2025 Hermosillo convenience store fire
- Location of Hermosillo municipality in Mexico
- Location of Waldo's
- Date: November 1, 2025
- Deaths: 24
- Injuries: 15

= 2025 Hermosillo convenience store fire =

Building fire in Mexico

On November 1, 2025, a Waldo's convenience store in Hermosillo, Mexico, caught on fire, killing 24 and injuring 12. The fire took place during the Día de los Muertos festival.

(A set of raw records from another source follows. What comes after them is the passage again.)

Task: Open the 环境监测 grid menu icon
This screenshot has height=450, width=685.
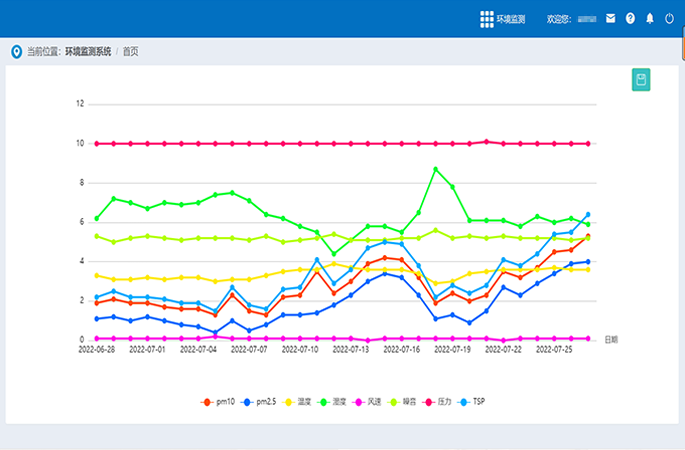Action: click(x=487, y=18)
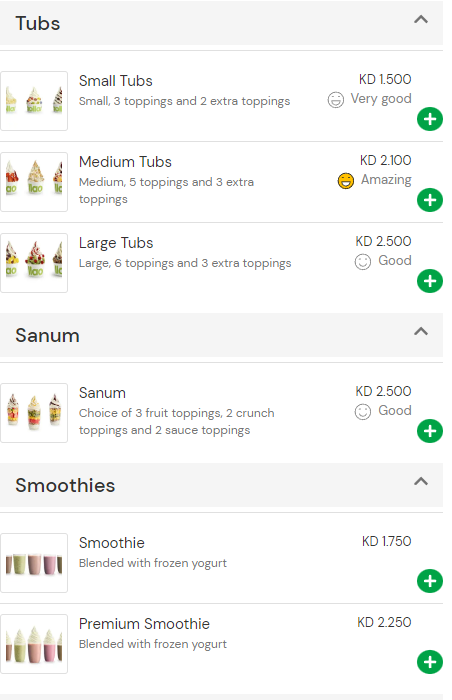View the Large Tubs thumbnail
This screenshot has width=452, height=700.
coord(34,263)
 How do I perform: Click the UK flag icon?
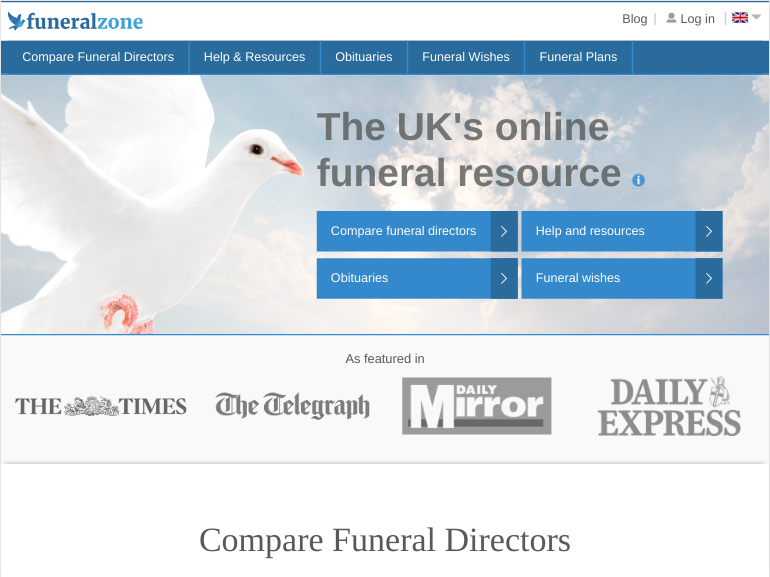pyautogui.click(x=740, y=18)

An investigation proved that the deaths were caused by inhalation of toxic gases. Sonora Attorney General Gustavo Salas said there was no evidence the fire resulted from an attack.

== Fire ==
Investigators identified an electrical transformer as the most likely cause of the fire. Before the fire, there were two blackouts which caused a lot of stress on the transformer. This causes an explosion which started the fire. Most of the deaths were caused due to inhalation of toxic gasses. Passerby videos also show a man burning to death outside of the store. Other injuries include a man with third-degree burns on 90 percent of his body, a woman who had to be taken to a hospital in Phoenix, Arizona, and a girl who was walking outside the store when the store exploded.

== Investigation ==
State authorities started an investigation into the store's safety measures, including fire suppression systems, emergency exits, and electrical infrastructure. The main transformer issue has led to an examination of maintenance records and building code compliance. Investigators also found that there was no emergency exit or fire extinguishers in the store.

== Reactions ==
Claudia Sheinbaum, the president of Mexico, sent her condolences to the families of the victims. She instructed Interior Secretary Rosa Icela Rodríguez to send assistance to the victims families and the injured. Waldo's lamented the deaths on social media and said it was collaborating with authorities.